PHNOM PENH--The Cambodian Youth Network (CYN) teamed up with Preah Vihear Province’s indigenous Kuy communities to investigate forest crimes in Preah Roka Wildlife Sanctuary—together they found almost 300 cases of criminal activity in just two months.
Concerns are growing over tree cover loss in Preah Roka Wildlife Sanctuary as the Kuy communities found a further 90 sites of illegal logging within the sanctuary’s borders. This comes after CYN, working with the Kuy, found 213 illegal logging cases in March 2021.
Preah Vihear Province’s indigenous Kuy community said that between May 22 and May 23 they had monitored a 50 kilometer route through the 900 square kilometer protected area and recorded 90 cases of illegal logging.
Most of the trees felled were, according to the Kuy communities, vulnerable with a diameters ranging from 33 centimeters to 158 centimeters—prime wood for illegal loggers.
The Kuy communities said that their findings suggest that forest crime in Cambodia continues unabated, despite Preah Roka being designated a protected area in 2016. This, they said, could be a result of low-quality enforcement and inefficiency on behalf of the authorities.
The Kuy communities called on the government to properly investigate those behind the environmental destruction before it’s too late.
“We understand that the lack of investigation to find those involved is also another reason why loggers have access to relentless logging,” they said.
San Mala, senior advocacy officer at the CYN, said that before the most recent COVID-19 outbreak his team had always cooperated with the community to patrol and had found many tractors carrying logging. He estimated that at least 10 tractors transported logs out of the protected area each day.
The COVID-19 pandemic, and the assorted restrictions that followed, have created a golden opportunity for loggers to transport timber uninterrupted, he added.
“We noted that forest crimes are being recorded continuously,” he said. “There can be more than 10 trucks transporting timber every day.”
Mala went on to question whether the Ministry of Environment, who are supposedly responsible for the preservation of Cambodia’s protected areas, are incompetent or simply complicit in the wholesale destruction of Preah Roka and other old-growth forests.
“We urge the Ministry of Environment and other relevant authorities to review and reconsider the restriction of freedoms and openness for forest activists, associations, civil society and the public to participate in patrolling, conservation and maintenance of forests in accordance with the provisions of the law,” he said.
Spokesperson for the Ministry of Environment Neth Pheaktra said that the ministry is continuing to strengthen the protection and conservation of natural resources by strengthening law enforcement, but he repeated a claim he has often made regarding the role of activists in conservation.

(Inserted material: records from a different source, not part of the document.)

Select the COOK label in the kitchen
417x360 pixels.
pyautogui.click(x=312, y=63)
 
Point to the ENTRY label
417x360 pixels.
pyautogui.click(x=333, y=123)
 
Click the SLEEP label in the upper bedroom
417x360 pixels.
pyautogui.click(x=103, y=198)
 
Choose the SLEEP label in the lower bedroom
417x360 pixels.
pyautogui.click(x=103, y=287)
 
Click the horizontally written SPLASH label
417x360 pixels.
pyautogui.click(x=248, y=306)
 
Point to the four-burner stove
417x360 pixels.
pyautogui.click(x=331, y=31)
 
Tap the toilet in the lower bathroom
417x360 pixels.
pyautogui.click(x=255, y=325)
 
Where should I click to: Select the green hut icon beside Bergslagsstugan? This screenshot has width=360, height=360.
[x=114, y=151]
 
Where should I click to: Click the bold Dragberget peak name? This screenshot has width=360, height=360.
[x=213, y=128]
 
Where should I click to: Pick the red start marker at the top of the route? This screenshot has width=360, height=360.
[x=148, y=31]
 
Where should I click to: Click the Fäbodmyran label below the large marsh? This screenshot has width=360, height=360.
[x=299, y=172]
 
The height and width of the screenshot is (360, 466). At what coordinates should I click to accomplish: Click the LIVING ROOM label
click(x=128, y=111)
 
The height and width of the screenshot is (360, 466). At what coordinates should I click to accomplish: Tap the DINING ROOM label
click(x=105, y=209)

“The situation of natural resources in Cambodia is not as bad as a handful of political activists say, [they] are often coloring and manipulating [facts] with organizing campaigns, which are the business ventures of some civil society organizations, to complete the financing of each project out of fear of donors withdraw money,” he claimed.
While Pheaktra was unable to provide evidence to support these claims, he said that civil society often pretends to be the victim.

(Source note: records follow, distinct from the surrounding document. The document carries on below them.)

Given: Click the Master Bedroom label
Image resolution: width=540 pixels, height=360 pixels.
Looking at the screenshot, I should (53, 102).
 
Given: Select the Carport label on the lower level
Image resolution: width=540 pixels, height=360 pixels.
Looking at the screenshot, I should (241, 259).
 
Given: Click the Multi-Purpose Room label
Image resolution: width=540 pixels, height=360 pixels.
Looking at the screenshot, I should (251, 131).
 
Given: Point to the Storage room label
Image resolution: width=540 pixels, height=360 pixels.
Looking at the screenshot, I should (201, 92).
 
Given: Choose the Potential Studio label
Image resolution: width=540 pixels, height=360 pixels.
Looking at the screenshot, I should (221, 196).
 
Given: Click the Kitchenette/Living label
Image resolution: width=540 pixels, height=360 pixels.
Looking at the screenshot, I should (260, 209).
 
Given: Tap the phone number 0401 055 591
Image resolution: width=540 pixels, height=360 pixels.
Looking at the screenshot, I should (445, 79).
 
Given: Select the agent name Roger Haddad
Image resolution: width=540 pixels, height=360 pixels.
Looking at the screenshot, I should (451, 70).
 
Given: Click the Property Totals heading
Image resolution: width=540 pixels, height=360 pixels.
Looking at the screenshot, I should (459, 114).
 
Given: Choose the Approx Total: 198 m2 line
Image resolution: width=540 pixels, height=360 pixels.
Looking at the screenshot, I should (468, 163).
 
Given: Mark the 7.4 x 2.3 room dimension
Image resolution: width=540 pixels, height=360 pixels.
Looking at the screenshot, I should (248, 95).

However, the government’s relationship with environmentalists has long been fraught, with activists such as Chut Wutty being killed while attempting to raise awareness of the ecological destruction taking place under the government’s watch. The recent jailing of Mother Nature Cambodia activists for planning a one-woman peaceful protest march is just the latest in a string of attacks on civil society members by the government.
Other reliable reports have suggested that the government is not only aware of the large-scale logging operations that threaten Cambodia’s forests, but is in fact involved and profiting from them.